##### Study text #####

1. I like the feeling of both guns, I shot 100 rds (50 rds in each gun)
2. My accuracy in both guns was very high at 10 yrds, 15 yrds, 20 yrds and 30 yrds.
3. When I started shooting at 50 and 60 yrds, some how my accuracy in the Springfield XD(M) was better than my accuracy in the Beretta 92FS. My Berettashots were more towards the upper right corner..

Is it the gun is less accurate or is it me..and how come the XD(M) was more accurate than the Beretta 92 FS..I can not judge much, because this is my second time shooting..The first time I used my friend's Sig Sauer P226 and I got high accuracy up to 70 yards as a first time shooter.

I need your advice, because I am so excited about the experiment I am running with the plan to shoot and try all 12 guns to decide which one to buy, and I want to carry this experiment as objectively as possible.

So any explanation of why my beretta 92 FS shooting accuracy dropped at 60 yards while it stayed really high in the XD(M).

#####

▶ _What is being asked_: Copy out the handgun accuracy post word for word, between "3. When I started" and "in the XD(M).", inclusive.

##### Data under study #####

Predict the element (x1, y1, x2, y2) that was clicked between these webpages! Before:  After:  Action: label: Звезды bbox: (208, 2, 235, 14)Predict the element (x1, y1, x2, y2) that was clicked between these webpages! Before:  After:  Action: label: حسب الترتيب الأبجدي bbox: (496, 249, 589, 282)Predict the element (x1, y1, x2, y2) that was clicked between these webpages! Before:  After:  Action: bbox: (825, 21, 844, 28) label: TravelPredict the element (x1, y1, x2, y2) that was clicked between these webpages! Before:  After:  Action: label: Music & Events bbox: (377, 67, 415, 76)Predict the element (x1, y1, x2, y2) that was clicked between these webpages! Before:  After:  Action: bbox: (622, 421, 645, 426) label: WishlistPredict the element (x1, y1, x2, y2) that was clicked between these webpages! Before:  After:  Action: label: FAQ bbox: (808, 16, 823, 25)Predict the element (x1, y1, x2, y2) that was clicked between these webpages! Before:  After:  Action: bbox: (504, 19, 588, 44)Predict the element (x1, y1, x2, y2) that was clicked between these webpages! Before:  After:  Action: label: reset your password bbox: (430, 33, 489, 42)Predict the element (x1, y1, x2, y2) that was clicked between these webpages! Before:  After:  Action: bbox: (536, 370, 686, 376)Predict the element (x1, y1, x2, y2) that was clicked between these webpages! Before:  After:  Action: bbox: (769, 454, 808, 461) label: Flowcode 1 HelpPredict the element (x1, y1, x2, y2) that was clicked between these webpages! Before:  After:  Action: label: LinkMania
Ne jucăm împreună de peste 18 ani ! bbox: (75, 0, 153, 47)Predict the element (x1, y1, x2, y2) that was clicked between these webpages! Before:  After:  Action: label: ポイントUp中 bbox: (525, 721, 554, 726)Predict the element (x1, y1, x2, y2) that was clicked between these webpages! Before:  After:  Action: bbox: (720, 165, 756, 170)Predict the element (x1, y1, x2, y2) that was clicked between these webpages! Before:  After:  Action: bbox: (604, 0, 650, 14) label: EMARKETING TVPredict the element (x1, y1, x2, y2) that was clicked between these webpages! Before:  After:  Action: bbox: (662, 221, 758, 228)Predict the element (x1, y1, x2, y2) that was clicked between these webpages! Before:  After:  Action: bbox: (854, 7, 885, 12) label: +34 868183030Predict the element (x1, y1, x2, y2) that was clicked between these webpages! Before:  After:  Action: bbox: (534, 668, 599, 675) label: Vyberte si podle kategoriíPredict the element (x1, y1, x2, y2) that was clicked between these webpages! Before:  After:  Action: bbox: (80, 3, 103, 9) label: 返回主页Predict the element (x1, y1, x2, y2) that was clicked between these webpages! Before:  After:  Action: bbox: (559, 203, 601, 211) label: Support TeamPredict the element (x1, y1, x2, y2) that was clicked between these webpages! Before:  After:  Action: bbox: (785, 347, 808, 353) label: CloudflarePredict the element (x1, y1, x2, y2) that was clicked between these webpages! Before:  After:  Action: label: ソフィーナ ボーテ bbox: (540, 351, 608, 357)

#####

▶ _Your solution_:
3. When I started shooting at 50 and 60 yrds, some how my accuracy in the Springfield XD(M) was better than my accuracy in the Beretta 92FS. My Berettashots were more towards the upper right corner..

Is it the gun is less accurate or is it me..and how come the XD(M) was more accurate than the Beretta 92 FS..I can not judge much, because this is my second time shooting..The first time I used my friend's Sig Sauer P226 and I got high accuracy up to 70 yards as a first time shooter.

I need your advice, because I am so excited about the experiment I am running with the plan to shoot and try all 12 guns to decide which one to buy, and I want to carry this experiment as objectively as possible.

So any explanation of why my beretta 92 FS shooting accuracy dropped at 60 yards while it stayed really high in the XD(M).